Migration and Launch
- For the migration and launch phase, you’ll need a developer that is experienced in site migrations to make the necessary changes to DNS records for you, as well as implementing any redirects for the launch. It’s best to use experts for this step as you can cause some serious issues if you get this bit wrong!
- Once the website is launched, it’s important to remember that your new website needs to be continuously optimised from an SEO perspective. So, you’ll need an SEO expert to keep an eye on the launch and work to keep optimising your key pages.
3. Scope out your MVP
The scope is vital in website development projects. Websites can take years to develop just because of the ‘can we just’ changes that are made throughout the project. Your MVP is your ‘Minimum Viable Product’, which is everything that you MUST launch with in order for the site to function. You can still have your ‘nice to have’ list, but it is important to remember that the priority should be a functioning website that does what it needs to do.

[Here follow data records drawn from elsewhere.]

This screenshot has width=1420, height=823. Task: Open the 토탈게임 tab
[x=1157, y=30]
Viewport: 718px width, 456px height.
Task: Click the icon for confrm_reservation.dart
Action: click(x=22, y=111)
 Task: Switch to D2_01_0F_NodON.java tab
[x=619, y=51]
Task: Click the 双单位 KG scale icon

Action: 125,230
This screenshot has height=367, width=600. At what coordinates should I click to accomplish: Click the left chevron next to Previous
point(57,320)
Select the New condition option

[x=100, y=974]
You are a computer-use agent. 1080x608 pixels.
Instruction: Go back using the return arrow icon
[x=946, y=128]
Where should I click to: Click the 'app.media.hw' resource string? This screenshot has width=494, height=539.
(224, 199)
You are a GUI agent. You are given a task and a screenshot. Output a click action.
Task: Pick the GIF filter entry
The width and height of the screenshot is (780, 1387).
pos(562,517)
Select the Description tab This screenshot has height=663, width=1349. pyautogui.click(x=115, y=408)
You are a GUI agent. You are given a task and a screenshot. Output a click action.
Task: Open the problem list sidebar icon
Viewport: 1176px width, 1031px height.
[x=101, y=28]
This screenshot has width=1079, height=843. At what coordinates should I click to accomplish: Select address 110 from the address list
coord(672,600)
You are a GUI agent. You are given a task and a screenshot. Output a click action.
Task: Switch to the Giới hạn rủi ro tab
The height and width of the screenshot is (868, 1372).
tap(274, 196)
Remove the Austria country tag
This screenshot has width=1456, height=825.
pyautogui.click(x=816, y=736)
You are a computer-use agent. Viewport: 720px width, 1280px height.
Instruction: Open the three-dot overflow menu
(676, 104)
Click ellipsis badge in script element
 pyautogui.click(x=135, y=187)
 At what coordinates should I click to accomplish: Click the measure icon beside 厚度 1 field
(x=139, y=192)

When planning the project make sure you define the full scope of the website, including everything you could ever want. Once you have this, you can then refine the scope into:
- Must have
- Nice to have
- Out of scope
It’s equally important to keep clear of the ‘out of scope’ list throughout the project. This will keep you on track and focused on the most important elements.
4. Avoid unnecessary complication
When you’re in the middle of a project it can be difficult to see the wood for the trees. We’ve all been there – the key is simplicity. Often, solutions that are over complicated to build mean that they can be overly complicated to use. Not what you want for a customer facing website!
To avoid this, your designers and developers need to work in partnership to ensure what is being designed is buildable but also in line with the customer expectations.
These elements should be picked up in the prototype or design phases. However, it’s important that if you have made it into the build phase and have large problems that you take it back to the design/prototype stage to confirm the plan before building. Challenge yourself throughout the project to keep it simple.
5. Your launch plan
When it comes to launching your site, there are a handful of key elements to remember:
- Don’t launch on a Friday! (or the weekend for that matter) – It’s important to have the launch on a weekday where you can monitor the website and any issues, with people around to fix the problems
- Make sure you do your redirects
- Check your site’s key stats – Once your site is live, use online tools like Google Analytics to check key metrics to see the impact of the new site. This should include analytics goals, rankings, 404s etc.
- If you have an issue and don’t know what to do, contact an agency – don’t wait months for the issues to resolve themselves.